◆ Document section:
---

Opens a browser interface with four tabs:

Tab What you can do
Start Here Learn which tool to use and see CLI equivalents
Stego Tool Hide text in images (LSB or DCT), extract hidden text, run forensic detection
2PAC Scan Validate single images or batch-upload files to check for corruption
CLI Local command examples for automation and scripting

CLI — Hide a Message

# Basic: hide text in an image
python 2pac_stego.py hide --image photo.png --data "secret message" --output stego.png

# Encrypted: add a password
python 2pac_stego.py hide --image photo.png --data "secret message" --password hunter2 --output stego.png

# More capacity at the cost of subtlety (1-4 bits per channel)
python 2pac_stego.py hide --image photo.png --data "longer message..." --bits 2 --output stego.png

# DCT mode: hides in frequency domain instead of pixel values
python 2pac_stego.py hide --image photo.png --data "hidden" --dct --output stego.png

CLI — Extract a Message

python 2pac_stego.py extract --image stego.png
python 2pac_stego.py extract --image stego.png --password hunter2
python 2pac_stego.py extract --image stego.png --dct          # if embedded with DCT
python 2pac_stego.py extract --image stego.png --bits 2       # must match embed settings

CLI — Detect Steganography (RAT Finder)

# Scan a single file
python 2pac_stego.py detect suspicious.png

# Scan a directory with high sensitivity
python 2pac_stego.py detect ./downloads --sensitivity high --workers 8

# Generate visual forensic reports
python 2pac_stego.py detect suspicious.png --visual-reports --reports-dir ./reports

CLI — Scan for Corrupt Images

# Dry run: report problems without changing anything (default)
python 2pac_scan.py ./photos --thorough

# Move bad files to a quarantine folder and attempt repair
python 2pac_scan.py ./photos --move-to ./quarantine --repair --backup-dir ./backups

# Delete corrupt files (use with caution)
python 2pac_scan.py ./photos --delete

# Check a single file with visual corruption detection
python 2pac_scan.py --check-file questionable.jpg --check-visual

# Resume an interrupted scan
python 2pac_scan.py ./photos --resume abc123

How Steganography Works

LSB (Least Significant Bit) — Primary Method

Every pixel in a digital image is stored as numbers. In an RGB PNG, each pixel has three channels (red, green, blue), each ranging from 0 to 255 — that's 8 binary bits per channel.

LSB steganography modifies only the last bit (the least significant bit) of each channel value. The change is invisible to the human eye:

Original pixel:  R=156  G=89   B=201
In binary:       10011100 01011001 11001001
                                     ^-- this bit becomes 0 or 1 to store your data
Modified pixel:  R=156  G=88   B=201    (89 → 88, invisible difference)

Capacity: A 1000×1000 RGB image with 1 bit/channel can hide ~375 KB of data. Increasing to 2-4 bits/channel multiplies capacity but becomes statistically detectable.

Strengths: Fast, high capacity, visually identical to the original. Weaknesses: Detected by chi-squared analysis and histogram examination. Destroyed by any lossy compression (JPEG, WebP).

---

◆ Records for finding displayed items:
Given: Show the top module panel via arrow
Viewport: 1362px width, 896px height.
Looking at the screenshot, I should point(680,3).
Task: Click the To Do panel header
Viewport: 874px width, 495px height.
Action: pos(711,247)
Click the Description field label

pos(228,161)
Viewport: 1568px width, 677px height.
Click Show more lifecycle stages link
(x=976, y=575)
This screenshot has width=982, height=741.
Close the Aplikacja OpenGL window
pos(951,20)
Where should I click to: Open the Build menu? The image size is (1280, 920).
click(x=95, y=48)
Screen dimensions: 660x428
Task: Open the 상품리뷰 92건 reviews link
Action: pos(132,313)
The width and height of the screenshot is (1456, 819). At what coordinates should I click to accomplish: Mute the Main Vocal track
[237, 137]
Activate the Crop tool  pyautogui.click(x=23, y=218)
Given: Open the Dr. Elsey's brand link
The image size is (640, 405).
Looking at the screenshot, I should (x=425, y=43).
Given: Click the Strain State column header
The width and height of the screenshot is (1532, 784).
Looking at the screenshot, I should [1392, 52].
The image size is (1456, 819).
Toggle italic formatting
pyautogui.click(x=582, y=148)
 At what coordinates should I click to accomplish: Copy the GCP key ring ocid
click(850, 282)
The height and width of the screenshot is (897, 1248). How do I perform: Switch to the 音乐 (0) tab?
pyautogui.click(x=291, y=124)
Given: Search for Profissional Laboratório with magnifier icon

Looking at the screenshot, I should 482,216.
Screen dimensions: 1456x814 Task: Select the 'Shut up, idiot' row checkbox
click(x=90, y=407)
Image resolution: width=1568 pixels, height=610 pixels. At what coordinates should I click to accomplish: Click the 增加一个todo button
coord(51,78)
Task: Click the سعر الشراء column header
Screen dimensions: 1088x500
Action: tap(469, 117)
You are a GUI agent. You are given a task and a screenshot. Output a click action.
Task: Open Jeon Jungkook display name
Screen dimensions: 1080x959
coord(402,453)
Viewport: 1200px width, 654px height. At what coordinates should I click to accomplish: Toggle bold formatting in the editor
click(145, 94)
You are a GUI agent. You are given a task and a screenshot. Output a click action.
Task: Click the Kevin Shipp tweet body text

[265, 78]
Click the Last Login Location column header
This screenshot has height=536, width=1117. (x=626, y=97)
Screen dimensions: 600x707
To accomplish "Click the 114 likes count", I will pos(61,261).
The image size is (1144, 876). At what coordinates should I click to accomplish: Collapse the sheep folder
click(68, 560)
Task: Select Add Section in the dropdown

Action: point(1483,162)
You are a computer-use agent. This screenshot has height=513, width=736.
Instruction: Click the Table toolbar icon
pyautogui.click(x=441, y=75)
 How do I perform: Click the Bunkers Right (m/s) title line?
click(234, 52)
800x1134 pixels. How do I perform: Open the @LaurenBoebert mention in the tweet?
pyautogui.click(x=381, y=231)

---

◆ Exercises:
1. Turn the rows for finding displayed items into a Markdown table with the columns "No." and "Line", leaving out blank lines. Begin at the line that contains "Screen dimensions: 600x707" and stop after the last of the rows.
2. Go on with the steganography tool documentation from the point where it stops.

◆ Responses in order:
1.
| No. | Line |
|---|---|
| 1 | Screen dimensions: 600x707 |
| 2 | To accomplish "Click the 114 likes count", I will pos(61,261). |
| 3 | The image size is (1144, 876). At what coordinates should I click to accomplish: Collapse the sheep folder |
| 4 | click(68, 560) |
| 5 | Task: Select Add Section in the dropdown |
| 6 | Action: point(1483,162) |
| 7 | You are a computer-use agent. This screenshot has height=513, width=736. |
| 8 | Instruction: Click the Table toolbar icon |
| 9 | pyautogui.click(x=441, y=75) |
| 10 |  How do I perform: Click the Bunkers Right (m/s) title line? |
| 11 | click(234, 52) |
| 12 | 800x1134 pixels. How do I perform: Open the @LaurenBoebert mention in the tweet? |
| 13 | pyautogui.click(x=381, y=231) |

2.
DCT (Discrete Cosine Transform) — Experimental Method

Instead of modifying pixel values directly, DCT steganography operates on the frequency domain. The image is divided into 8×8 pixel blocks, and each block is transformed using the same DCT math that JPEG compression uses. Data is hidden by adjusting the parity (even/odd) of mid-frequency coefficients.

Spatial domain (what you see):    Frequency domain (what DCT sees):
┌──────────────────┐              ┌──────────────────┐
│  pixel values     │    DCT      │  frequency coeffs │
│  156 89 201 ...   │  ──────►   │  low-freq → high  │
│  changes visible  │             │  changes hidden   │
└──────────────────┘              └──────────────────┘

Capacity: Very low — approximately 1 bit per 64 pixels (one 8×8 block). A 256×256 image holds ~116 bytes.

Strengths: Much harder to detect with LSB-based forensic tools. Survives some statistical tests that catch LSB embedding. Weaknesses: Very low capacity. DCT→integer→DCT round-trip introduces rounding errors that can corrupt data. Still experimental — not reliable for critical data.

Encryption

Both methods support optional password-based encryption:

  • Your password is hashed with SHA-256 to produce a 32-byte key
  • The data is XOR-encrypted with this key before embedding
  • Extraction requires the same password to recover the original text
  • Without the password, you get garbled bytes

Note: This is not military-grade encryption. It's an obfuscation layer. The primary security of steganography is that the hidden data exists at all is undetectable.


How Detection Works — RAT Finder

RAT Finder runs seven forensic techniques and combines their results into a weighted confidence score:

# Technique Weight What it looks for
1 LSB Chi-Squared Analysis 25% Statistical randomness in the least significant bits. Natural images have structured LSBs; steganography makes them uniformly random. Uses scipy's chi-squared test and Shannon entropy measurement.
2 Histogram Analysis 20% "Comb patterns" in color histograms — when LSBs are systematically modified, even and odd color values become suspiciously similar, creating a distinctive sawtooth pattern.
3 Error Level Analysis (ELA) 20% Re-saves the image at a known quality level and measures pixel differences. Edited or modified regions show different error levels than the rest of the image. JPEG-only.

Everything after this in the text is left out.